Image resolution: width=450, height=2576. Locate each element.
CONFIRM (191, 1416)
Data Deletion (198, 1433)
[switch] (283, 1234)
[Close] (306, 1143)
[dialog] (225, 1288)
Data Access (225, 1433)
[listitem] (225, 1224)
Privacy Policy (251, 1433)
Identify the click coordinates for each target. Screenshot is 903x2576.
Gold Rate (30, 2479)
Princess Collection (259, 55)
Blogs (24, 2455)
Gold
────────────────────────────────────────
▸ **Your task**
Only the number is wanted here. Please work out how many lines of the records contain "each".

▸ **Reply to the exercise**
2